Anlässlich des Almauftriebs informiert der Naturschutzbund über eine aktuelle wissenschaftliche Studie der Veterinärmedizinischen Universität Wien, die zeigt, dass Herdenschutz für Schafe und Ziegen auch in den österreichischen Alpen möglich ist.
Ausreichend Fläche vorhanden
Die Untersuchung analysierte erstmals systematisch die Schutzmöglichkeiten auf allen österreichischen Almen mit Schaf- und Ziegenhaltung. Das Ergebnis: Für sämtliche Schafe und Ziegen auf Österreichs Almen gäbe es ausreichend schützbare Flächen – etwa durch Behirtung mit Nachtpferch und Herdenschutzhunden oder durch Elektrozäune.

Für die Studie entwickelten die Forschenden einen Algorithmus, der für jede einzelne Alm geeignete Herdenschutzmaßnahmen berechnet. Berücksichtigt wurden dabei unter anderem Hangneigung, Vegetation, Flächennutzung, Herdengröße und vorhandene Weidekapazitäten. Zusätzlich wurden 22 Almen vor Ort überprüft, um die Berechnungen zu validieren.
Schutz machbar, aber anspruchsvoll
Die Ergebnisse zeigen, dass bereits heute ein großer Teil der Schafe und Ziegen auf ihren Almen geschützt werden könnte und darüber hinaus zusätzliche Kapazitäten auf geeigneten Flächen vorhanden sind, ohne größeren Weidetieren Platz wegzunehmen. Die Studie kommt damit zum klaren Schluss, dass Herdenschutz für kleine Wiederkäuer in Österreich technisch machbar ist – auch im alpinen Gelände.
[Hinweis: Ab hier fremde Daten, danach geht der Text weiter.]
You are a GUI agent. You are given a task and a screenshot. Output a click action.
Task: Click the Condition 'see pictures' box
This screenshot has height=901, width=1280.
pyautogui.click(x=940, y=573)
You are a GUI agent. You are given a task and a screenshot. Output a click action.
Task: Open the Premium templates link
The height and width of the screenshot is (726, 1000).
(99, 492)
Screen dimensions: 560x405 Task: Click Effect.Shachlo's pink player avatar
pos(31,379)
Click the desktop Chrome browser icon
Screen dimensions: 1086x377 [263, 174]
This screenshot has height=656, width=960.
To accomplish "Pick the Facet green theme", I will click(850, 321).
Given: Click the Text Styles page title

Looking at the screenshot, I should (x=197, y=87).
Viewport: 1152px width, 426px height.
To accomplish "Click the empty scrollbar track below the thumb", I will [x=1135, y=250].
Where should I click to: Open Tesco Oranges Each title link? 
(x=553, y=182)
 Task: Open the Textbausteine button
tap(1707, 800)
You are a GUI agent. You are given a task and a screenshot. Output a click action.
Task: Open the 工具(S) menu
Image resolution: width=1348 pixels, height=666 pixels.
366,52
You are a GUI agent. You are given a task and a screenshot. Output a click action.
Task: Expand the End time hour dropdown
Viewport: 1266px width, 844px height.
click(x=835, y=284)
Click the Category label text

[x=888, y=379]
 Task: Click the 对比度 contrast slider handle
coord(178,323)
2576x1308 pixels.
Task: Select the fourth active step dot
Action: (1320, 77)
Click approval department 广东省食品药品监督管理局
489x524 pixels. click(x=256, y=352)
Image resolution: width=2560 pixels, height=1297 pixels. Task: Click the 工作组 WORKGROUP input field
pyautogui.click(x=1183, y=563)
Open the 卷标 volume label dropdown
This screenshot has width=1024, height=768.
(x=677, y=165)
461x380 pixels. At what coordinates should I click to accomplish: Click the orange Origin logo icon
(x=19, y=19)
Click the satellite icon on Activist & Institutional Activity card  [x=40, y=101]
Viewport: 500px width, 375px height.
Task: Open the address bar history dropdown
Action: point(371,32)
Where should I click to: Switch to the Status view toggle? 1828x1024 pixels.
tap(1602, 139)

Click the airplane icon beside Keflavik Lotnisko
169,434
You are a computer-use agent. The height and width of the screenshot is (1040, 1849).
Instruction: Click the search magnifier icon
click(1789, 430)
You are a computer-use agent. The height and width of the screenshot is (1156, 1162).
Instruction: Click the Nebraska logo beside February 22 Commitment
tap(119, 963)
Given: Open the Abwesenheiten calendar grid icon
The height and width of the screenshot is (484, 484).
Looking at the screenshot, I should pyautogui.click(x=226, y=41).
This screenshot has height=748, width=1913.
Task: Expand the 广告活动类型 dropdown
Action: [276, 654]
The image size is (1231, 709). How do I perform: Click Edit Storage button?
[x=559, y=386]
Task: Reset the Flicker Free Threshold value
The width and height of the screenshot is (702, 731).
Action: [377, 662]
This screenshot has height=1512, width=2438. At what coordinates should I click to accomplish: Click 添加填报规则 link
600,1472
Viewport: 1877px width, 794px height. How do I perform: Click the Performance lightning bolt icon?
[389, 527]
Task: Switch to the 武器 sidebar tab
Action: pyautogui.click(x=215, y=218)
„Traditionelle Segnungen haben ihren kulturellen Wert – den tatsächlichen Schutz bieten aber vor allem Menschen, die sich um die Herden kümmern.“
Lucas Ende, Artenschutzkoordinator Naturschutzbund Österreich
Für kleine Wiederkäuer auf nicht schützbaren Almen wären zwar ausreichend alternative Weideflächen vorhanden, eine Verlagerung bringt jedoch erhebliche institutionelle und gesellschaftliche Herausforderungen mit sich. Fragen zu Verträgen, Weiderechten, Akzeptanz unter Bewirtschafter:innen, Transportlogistik und Biosicherheit müssten gelöst werden.
Aus Sicht des Naturschutzes braucht es daher neben finanzieller Unterstützung für Zäune, Behirtung und Herdenschutzhunde auch gezielte Beratungs- und Koordinationsprogramme in den Agrarabteilungen der Länder, um praktikable Lösungen für die Almwirtschaft zu ermöglichen.
Behirtung schützt vor vielen Gefahren
„Gerade zur Zeit des Almauftriebs wird sichtbar, wie wichtig die Verantwortung für Weidetiere ist. Traditionelle Segnungen haben ihren kulturellen Wert – den tatsächlichen Schutz bieten aber vor allem Menschen, die sich um die Herden kümmern, Tiere beaufsichtigen und moderne Herdenschutzmaßnahmen umsetzen“, betont Lucas Ende, Artenschutzkoordinator beim Naturschutzbund Österreich.
„Die Anwesenheit von Hirt:innen ermöglicht zudem, Krankheiten oder Verletzungen frühzeitig zu erkennen und Weidetiere bei schlechtem Wetter rechtzeitig in sichereres Gelände zu bringen.“
Herdenschutz kostet Zeit und Geld
Gleichzeitig weist die Studie darauf hin, dass Herdenschutz zusätzliche Arbeit und Kosten verursacht. Behirtung, Zäune und Herdenschutzhunde benötigen langfristige finanzielle Absicherung sowie praxisnahe Beratung. Derzeit werden entsprechende Maßnahmen in Österreich nur teilweise gefördert. Die Forschenden empfehlen daher einen deutlichen Ausbau der Unterstützung für Almbäuerinnen und Almbauern.
Für den Naturschutzbund verdeutlicht die Studie klar, dass der Schutz von Almtieren und die Rückkehr großer Beutegreifer vereinbar sind. Als Voraussetzung dafür sieht die Organisation eine verantwortungsbewusste Agrarpolitik mit einem Herdenschutz, der für eine zukunftsfähige Almwirtschaft sorgt.